Personae Model from Bamman 2013 Figure 1. Personae model for narratives, as proposed by (Bamman, O’Connor & Smith, 2013)

Identifying therapist and client’s personae

First, we identify when therapists (or clients) are narrating a story. From each story, we select the characters by extracting the proper names and pronouns. To assign roles to these characters, we rely on the assumption that, in the context of stories, when the therapist says you, they refer to the client’s character. Moreover, this is the same character that the client refers to when saying I.

Once we identified the therapist’s (client’s) self- and other-character, we have to assign each a personae. To do this, we employ an unsupervised archetype modeling technique[12] (see Figure 1) to learn data-driven archetype distributions from the topics and words used in the stories—this is similar to what LDA does for topic modeling[13]. Given a set of therapy sessions, this model learns \(P\) archetypes from a group of \(K\) topics. In each story, we assing the therapist’s self- and other-characters to the ones with maximum posterior probability.

Predicting therapy outcome from therapist and client's archetypes. Figure 2. Predicting therapy outcome from therapist and client’s archetypes.

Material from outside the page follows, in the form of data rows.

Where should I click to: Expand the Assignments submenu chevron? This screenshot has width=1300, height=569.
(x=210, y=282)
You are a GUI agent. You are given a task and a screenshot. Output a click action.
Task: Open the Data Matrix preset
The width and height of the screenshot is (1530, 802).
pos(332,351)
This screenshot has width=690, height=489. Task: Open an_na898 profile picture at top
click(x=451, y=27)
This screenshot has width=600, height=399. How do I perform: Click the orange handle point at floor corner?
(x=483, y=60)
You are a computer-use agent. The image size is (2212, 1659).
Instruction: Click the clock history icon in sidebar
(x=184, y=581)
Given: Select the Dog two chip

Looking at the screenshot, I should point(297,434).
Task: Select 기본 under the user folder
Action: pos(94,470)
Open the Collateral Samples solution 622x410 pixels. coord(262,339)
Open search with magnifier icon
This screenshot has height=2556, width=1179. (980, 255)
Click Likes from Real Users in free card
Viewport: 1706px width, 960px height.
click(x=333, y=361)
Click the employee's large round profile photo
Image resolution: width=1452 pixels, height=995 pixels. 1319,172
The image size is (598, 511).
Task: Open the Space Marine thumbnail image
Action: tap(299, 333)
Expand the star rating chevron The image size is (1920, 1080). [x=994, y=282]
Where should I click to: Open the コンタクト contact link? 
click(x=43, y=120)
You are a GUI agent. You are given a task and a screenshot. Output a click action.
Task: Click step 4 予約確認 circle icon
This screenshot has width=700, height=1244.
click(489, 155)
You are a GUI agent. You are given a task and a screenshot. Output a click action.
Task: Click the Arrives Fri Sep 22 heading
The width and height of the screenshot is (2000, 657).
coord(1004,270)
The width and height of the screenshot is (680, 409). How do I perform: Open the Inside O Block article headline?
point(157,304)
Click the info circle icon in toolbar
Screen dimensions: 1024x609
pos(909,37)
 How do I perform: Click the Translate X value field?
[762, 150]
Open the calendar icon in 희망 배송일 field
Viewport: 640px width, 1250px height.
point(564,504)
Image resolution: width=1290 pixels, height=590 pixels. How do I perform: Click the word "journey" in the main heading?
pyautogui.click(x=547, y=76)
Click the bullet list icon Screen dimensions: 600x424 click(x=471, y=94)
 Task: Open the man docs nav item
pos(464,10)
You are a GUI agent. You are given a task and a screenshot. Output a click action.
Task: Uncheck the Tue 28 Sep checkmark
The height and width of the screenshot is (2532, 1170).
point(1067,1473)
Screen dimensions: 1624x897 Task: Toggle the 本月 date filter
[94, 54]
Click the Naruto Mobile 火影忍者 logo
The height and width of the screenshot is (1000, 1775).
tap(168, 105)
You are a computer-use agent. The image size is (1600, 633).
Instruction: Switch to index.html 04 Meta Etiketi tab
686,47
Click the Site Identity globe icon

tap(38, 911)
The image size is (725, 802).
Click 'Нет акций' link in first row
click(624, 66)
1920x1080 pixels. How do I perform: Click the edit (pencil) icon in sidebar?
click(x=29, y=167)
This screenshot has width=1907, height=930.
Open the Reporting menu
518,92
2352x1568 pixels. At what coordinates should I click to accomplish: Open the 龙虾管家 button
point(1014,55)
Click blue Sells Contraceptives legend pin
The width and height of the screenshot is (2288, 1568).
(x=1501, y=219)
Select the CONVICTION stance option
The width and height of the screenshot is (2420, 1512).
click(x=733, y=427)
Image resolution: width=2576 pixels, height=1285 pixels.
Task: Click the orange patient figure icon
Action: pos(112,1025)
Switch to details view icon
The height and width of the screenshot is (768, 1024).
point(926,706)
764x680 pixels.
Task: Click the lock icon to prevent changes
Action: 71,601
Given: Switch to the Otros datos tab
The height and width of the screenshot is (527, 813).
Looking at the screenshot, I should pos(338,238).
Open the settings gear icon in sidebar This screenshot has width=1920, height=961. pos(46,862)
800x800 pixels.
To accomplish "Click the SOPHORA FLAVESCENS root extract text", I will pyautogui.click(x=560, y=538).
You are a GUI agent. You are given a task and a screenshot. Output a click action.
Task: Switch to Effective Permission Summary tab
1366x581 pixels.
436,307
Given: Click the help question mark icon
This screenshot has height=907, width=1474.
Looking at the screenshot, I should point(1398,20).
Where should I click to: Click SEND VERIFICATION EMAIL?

Can archetypes predict therapy outcome?

We train a machine learning model (support vector regressor) to predict the therapy outcome measurement based on the therapist and client archetypes, as shown in Figure 2. To measure how well can this model predict therapy outcome, we compare the estimated therapeutic alliance to the true value using mean squared error (MSE). To get a better estimate of the error, we measured it using cross-validation in a leave-one-therapist-out fashion. We compare the performance of our model to SVRs trained using uni- and bi-gram language models from either participant speech as well as trained on their joint text[14].

Models' performance on estimating working alliance. Figure 3. Models’ performance on estimating working alliance.

Results of therapeutic alliance estimations are presented in Figure 3. Our first insight is that just focusing on an individual’s language is not enough to predict therapeutic alliance. By adding in the notion of character’s types, our models significantly improved the performance over the therapist and client linguistic models (t-test, \(t(60) = 3.94, p < 0.001\) and t-test, \(t(60) = 9.13, p < 0.001\) respectively). Moreover, the unsupervised archetypes model also performs better than the supervised model that considers both therapist and client text (t-test, \(t(60) = 7.01, p < 0.01\)).

Average number of Therapist Personae Figure 4. Average number of Therapist Personae with respect to the number of clients

What can we learn from these archetypes?

Back to the original question, what are skilled therapists doing? As the number of clients increases so does the number of personae shown by the therapists (see Figure 4), that is, there is a linear relation between the number of clients and the number of personae that a therapist portrays. So it appears that skilled therapists have a repertoire of personae (with an average of 9 per therapist) from which they draw one carefully selected to match that particular client’s needs.

What does this all mean?

We obtained better predictions on the relationship between clients and therapists (a predictor of therapy outcome) by quantifying story similarity through the identification of similar characters roles. We also shown that skilled therapists adapt their own narratives to their client needs, by changing the role their self-character portrays in each story. Taken all together, this suggests that the stories a therapists tells are more effective when characters have similar roles to the ones in the client’s story. As a takeaway example, if a client considers their actions as heroic, the therapist should avoid narratives where the client’s role is the anti-hero as this would only lead to reduced rapport and conflict in their working relation.

  1. Martinez, V. R., Flemotomos, N., Ardulov, V., Somandepalli, K., Goldberg, S. B., Imel, Z. E., … & Narayanan, S. (2019). Identifying Therapist and Client Personae for Therapeutic Alliance Estimation. In INTERSPEECH (pp. 1901-1905).